Mr Kushner, who was recently in the Middle East due to events related to his charity, the Abraham Accords Institute for Peace, did not attend the conference. However, he is actively assembling an investment team for his new fund, and there is no indication that the close collaboration he developed with Prince Mohammed during his father-in-law’s administration has waned since Mr. Trump left office.

A Middle East-based financier who attended the conference but spoke on condition of anonymity over a sensitive topic said Saudi funding for Mr Kushner’s new initiative would be in line with the embrace of “soft power” in his region. In doing so, he meant the leverage that comes from providing financial assistance to people who are in the sphere of influence of current and former politicians and their parties.

There is no law in the U.S. that restricts or prohibits former executive officials from receiving investment money from foreign counterparts after leaving their government offices. But ethics experts say that for deals like Mr. Mnuchin, which happened just months after he left the Treasury, the same mandatory cooling-off periods would work well, preventing members of Congress and executive officials from doing so. lobbying with his former colleagues. after they leave the government.

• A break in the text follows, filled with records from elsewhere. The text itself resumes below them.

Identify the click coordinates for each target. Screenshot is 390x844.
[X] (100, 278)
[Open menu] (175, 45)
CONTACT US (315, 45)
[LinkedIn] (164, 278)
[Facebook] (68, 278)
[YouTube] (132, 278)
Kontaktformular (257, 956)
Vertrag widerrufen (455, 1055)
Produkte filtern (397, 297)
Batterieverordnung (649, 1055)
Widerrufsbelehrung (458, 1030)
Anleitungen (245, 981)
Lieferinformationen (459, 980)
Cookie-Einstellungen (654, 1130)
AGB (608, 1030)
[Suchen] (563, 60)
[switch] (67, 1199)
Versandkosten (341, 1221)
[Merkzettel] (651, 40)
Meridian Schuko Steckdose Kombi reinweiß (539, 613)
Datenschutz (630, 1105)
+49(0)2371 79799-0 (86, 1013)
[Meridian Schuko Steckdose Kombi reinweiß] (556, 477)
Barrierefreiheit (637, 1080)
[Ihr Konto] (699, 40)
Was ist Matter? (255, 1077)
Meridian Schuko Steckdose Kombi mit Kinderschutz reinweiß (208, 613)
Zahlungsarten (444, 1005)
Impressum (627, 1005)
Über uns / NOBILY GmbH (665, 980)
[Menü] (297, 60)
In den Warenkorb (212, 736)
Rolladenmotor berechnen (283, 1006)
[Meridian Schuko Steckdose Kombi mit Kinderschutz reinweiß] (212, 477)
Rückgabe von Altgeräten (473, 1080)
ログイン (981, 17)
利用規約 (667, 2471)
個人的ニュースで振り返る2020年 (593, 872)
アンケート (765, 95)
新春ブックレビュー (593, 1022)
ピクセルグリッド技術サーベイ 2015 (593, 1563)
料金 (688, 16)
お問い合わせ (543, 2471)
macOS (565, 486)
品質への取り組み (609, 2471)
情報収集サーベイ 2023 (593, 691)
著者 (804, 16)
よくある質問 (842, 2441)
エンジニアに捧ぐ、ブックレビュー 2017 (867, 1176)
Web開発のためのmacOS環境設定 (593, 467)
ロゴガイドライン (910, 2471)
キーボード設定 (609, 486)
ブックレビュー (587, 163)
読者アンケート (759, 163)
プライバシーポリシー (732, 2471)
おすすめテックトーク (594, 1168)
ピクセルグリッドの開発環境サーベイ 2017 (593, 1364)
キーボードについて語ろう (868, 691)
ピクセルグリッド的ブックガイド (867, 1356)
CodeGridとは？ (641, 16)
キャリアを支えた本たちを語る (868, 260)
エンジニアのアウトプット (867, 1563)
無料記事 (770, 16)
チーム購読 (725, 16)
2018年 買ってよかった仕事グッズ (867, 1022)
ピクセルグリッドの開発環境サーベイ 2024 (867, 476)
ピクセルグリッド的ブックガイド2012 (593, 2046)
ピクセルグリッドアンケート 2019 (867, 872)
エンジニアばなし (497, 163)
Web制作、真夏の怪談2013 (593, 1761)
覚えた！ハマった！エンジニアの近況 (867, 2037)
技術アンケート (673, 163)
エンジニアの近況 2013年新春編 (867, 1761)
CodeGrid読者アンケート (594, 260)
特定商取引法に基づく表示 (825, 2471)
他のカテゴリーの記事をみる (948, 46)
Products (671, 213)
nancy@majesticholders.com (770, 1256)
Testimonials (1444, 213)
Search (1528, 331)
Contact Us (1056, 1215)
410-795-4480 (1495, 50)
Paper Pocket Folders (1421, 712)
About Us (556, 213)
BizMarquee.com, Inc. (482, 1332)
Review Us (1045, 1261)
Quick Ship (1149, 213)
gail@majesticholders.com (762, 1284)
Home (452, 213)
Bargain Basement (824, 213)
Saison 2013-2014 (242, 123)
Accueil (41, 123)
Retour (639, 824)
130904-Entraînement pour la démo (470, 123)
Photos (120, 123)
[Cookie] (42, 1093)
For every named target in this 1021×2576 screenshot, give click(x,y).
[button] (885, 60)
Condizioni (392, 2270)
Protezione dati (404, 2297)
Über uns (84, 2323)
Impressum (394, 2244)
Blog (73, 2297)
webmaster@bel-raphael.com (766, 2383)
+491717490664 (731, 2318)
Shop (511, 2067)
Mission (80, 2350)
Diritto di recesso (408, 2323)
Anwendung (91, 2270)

“People are temporarily in government as civil servants and do business and a lot of services to people, including abroad. Then they go into the private sector and find that they’ve made a lot of friends in government, and now they’re rewarded, ”said Richard Painter, a former chief ethical adviser to President George W. Bush. “It’s very worrying.”

Mr Mnuchin declined to comment on whether he feared the perception of a conflict of interest at the conference. Mr Kushner did not respond to a request for comment.

One of the important unreported was Mr. al-Rumayyan, a Saudi official who oversees the kingdom’s state property fund. He had no introductory remarks or chaired scheduled panel discussions with Wall Street executives.

A wealth fund spokesman did not answer questions about Mr al-Rumayyan’s absence, but four participants closely associated with him said he tested positive for Covid-19. He was even absent from this week’s typical evening get-together: a rich dinner for many event speakers at his home in Riyadh, the capital.

Mr Schwarzman of Blackstone attended the conference for the third time and paid tribute to his existing relations with Saudi Arabia. As an informal adviser to the Trump administration for the economy and trade, he attended Mr. Trump’s state visit to Riyadh in 2017 and during that time announced a groundbreaking investment deal of up to $ 20 billion with the Saudis. After the riots at the Capitol, he broke up with Mr. Trump. But his business relationship with the Saudis, who have long been investors in various Blackstone funds, continues.

During his Tuesday morning panel in front of a packed full ballroom, Mr. Schwarzman appeared in a good mood. He promoted a book by money manager Ray Dali, who was sitting next to him on stage and joking, “I don’t even get a commission for that.”

He referred to the financial burdens posed by the environmental movement to oil and gas companies, and argued that the difficulties they face in borrowing money could ultimately reduce energy supplies, leading to social and political unrest. He talked to fellow interlocutors about whether they would rather invest in gold, dollars, euros or Bitcoin.

Another participant, Anthony Scaramucci, an investment fund manager who held a short-term job as Trump’s director of communications at the White House to later break up with him, said he was actively trying to raise money from Saudi investors.

“I’m raising money,” he said at the conference. “All day and all night.”

Mr Scaramucci warned that no one should be punished for raising capital through former government contacts when they leave politics. Despite numerous public attacks on Mr Trump in recent years, he praised both Mr Mnuchin and Mr Kushner, calling them “very smart guys”.

“For me, it’s a free market,” Mr Scaramucci said. “I’m not like those guys throwing eggs and tomatoes at these things.”